Taken from John McKiernan's Re-imagining Ladies Tights blog post, 20th March 2014
Public Tights Wash: Swiss Cottage, Camden
Outside Swiss Cottage Public Library
On Saturday 15th March 2014, students from the MA Music Theatre course at The Royal Central School of Speech & Drama joined Re-imagining Ladies Tights artists Anna Kompaniets and Lenka Horakova to create the Swiss Cottage public tights wash. This is the first of three street interventions with Royal Central, supported by London borough of Camden and Veolia to ascertain how to improve recycling rates in the borough, which have flat lined over the last five years.
This post will touch briefly on the set up and reason for using public washing as a metaphor, it will then give an overview of some of the many stories provided by Camden residents during the event before concluding provocatively.
The Wash
The Public Wash of used tights was an intended act exploring how to make women feel more open about their body image and to start questioning the idea of tights being seen as underwear. Similarly to the Suffragettes’ burning their bras in early 20th century, tights were left hanging on the washing line as a symbolic act of woman’s liberation and rights. As societies have developed there has been a desire to clean, to wash the body, its adornments and the required habitat. Over recent generations a perfect version of laundering has developed, usually by the woman of the house. The domestic chores of caring and cleaning while maintaining the idealised image of the perfect women have come to dominate our culture.
Challenging cultural conditioning is the start point of every Re-imagining Ladies Tights intervention. The interventions do not only challenge the public, who become the unwitting audience, but also the artists and crew involved (see Prof Andy Pratt study The Enigma that is Platform-7).
The StoriesThe tights wash intervention gathered a huge amount of stories outside Swiss Cottage library regarding how people interact with tights and stockings, the alternative uses and why people purchase them. What became interesting was the differing reactions, not only about the idea of people washing ‘underwear’ as one lady put it, but the way many view the very idea of recycling.
What follows are abstracts from almost 100 conversations, which varied wildly throughout the intervention.
Re-purpose
One woman suggested how we could make tights into body weights for exercise. A family told how they make fairy wings from coat hangers and tights and one lady stuffs toys using old tights. Toys are clearly a popular idea for re-using tights, with one woman suggesting making stress balls, a third recommended them as play blocks and a number of people mentioned puppet making, some of the students made a skipping rope and skipped. This led to a few people saying how this reminded them of using tights for skipping as they had little money as kids to buy a real skipping rope.

================================

> [Task to complete]: List every way of reusing tights that the "Re-purpose" section of the tights wash blog post mentions.

> [Data section]:

================================

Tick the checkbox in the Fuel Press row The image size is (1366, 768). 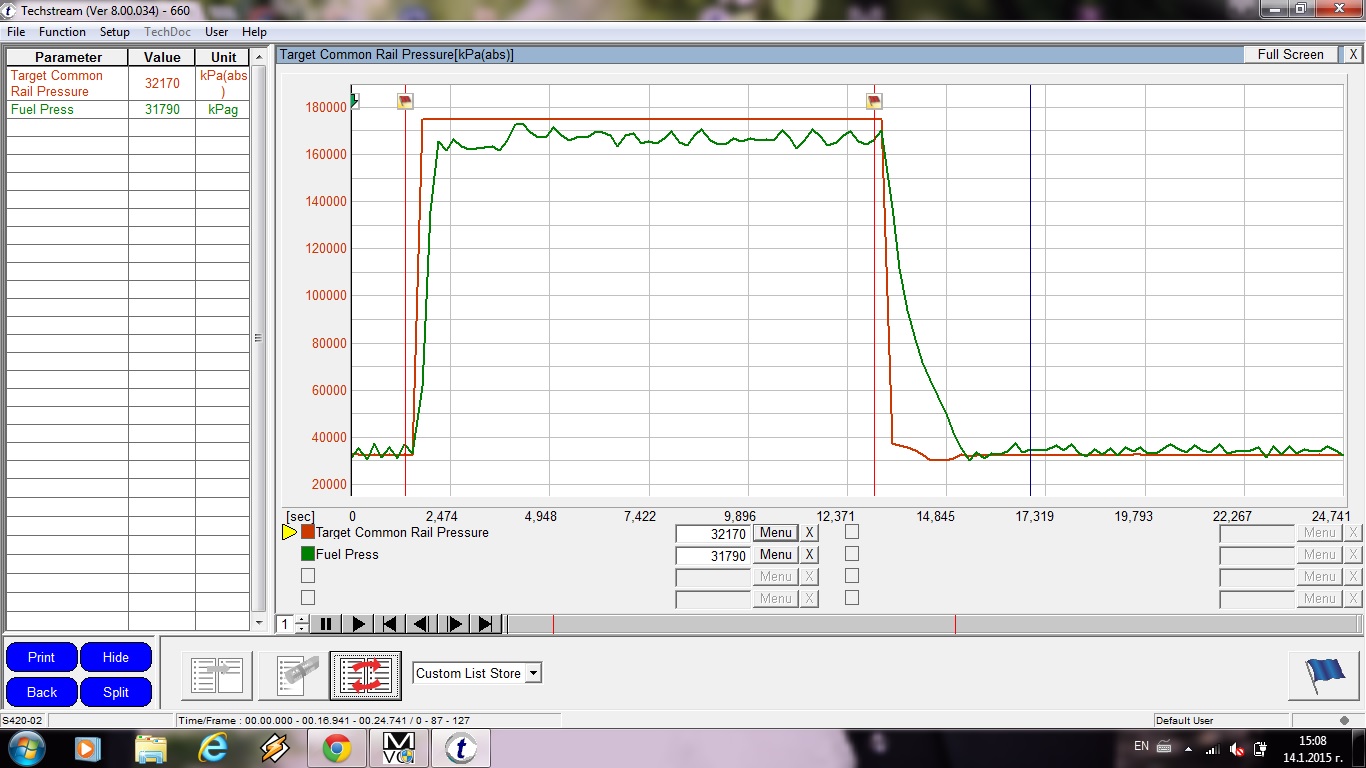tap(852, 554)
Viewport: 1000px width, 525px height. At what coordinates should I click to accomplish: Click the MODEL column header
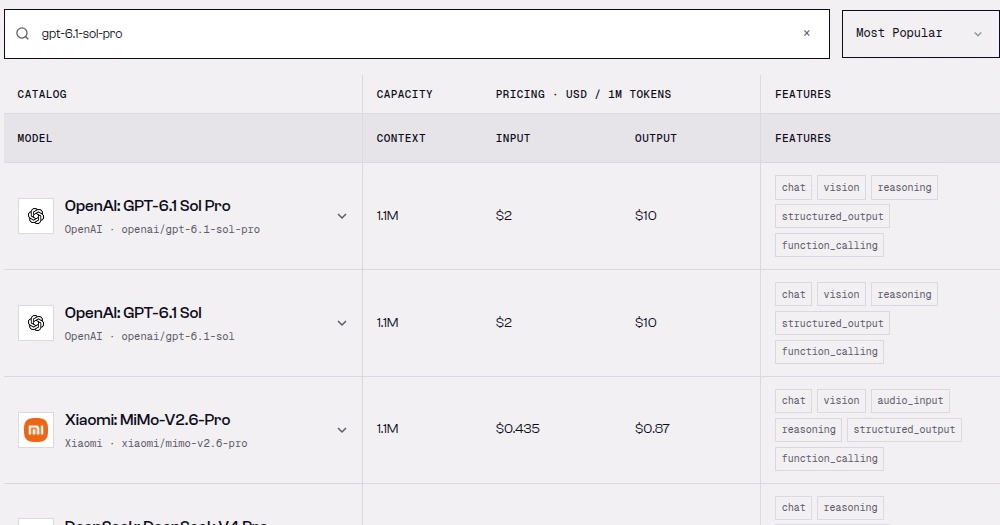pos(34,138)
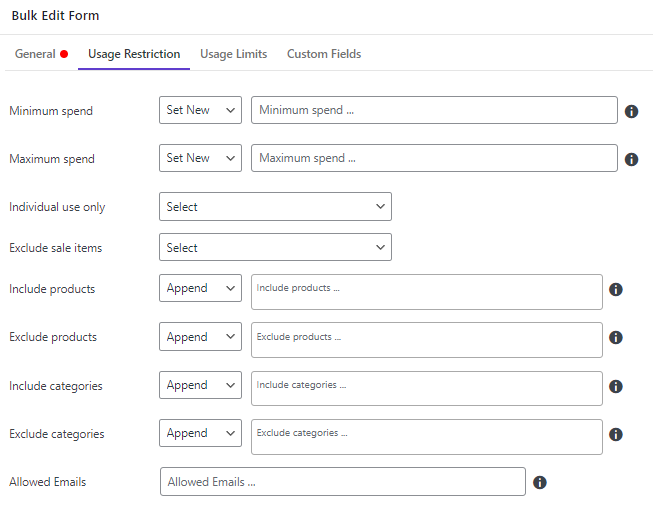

================================

> [Output]:
- Body weights for exercise
- Fairy wings made with coat hangers
- Stuffing for toys
- Stress balls
- Play blocks
- Puppets
- A skipping rope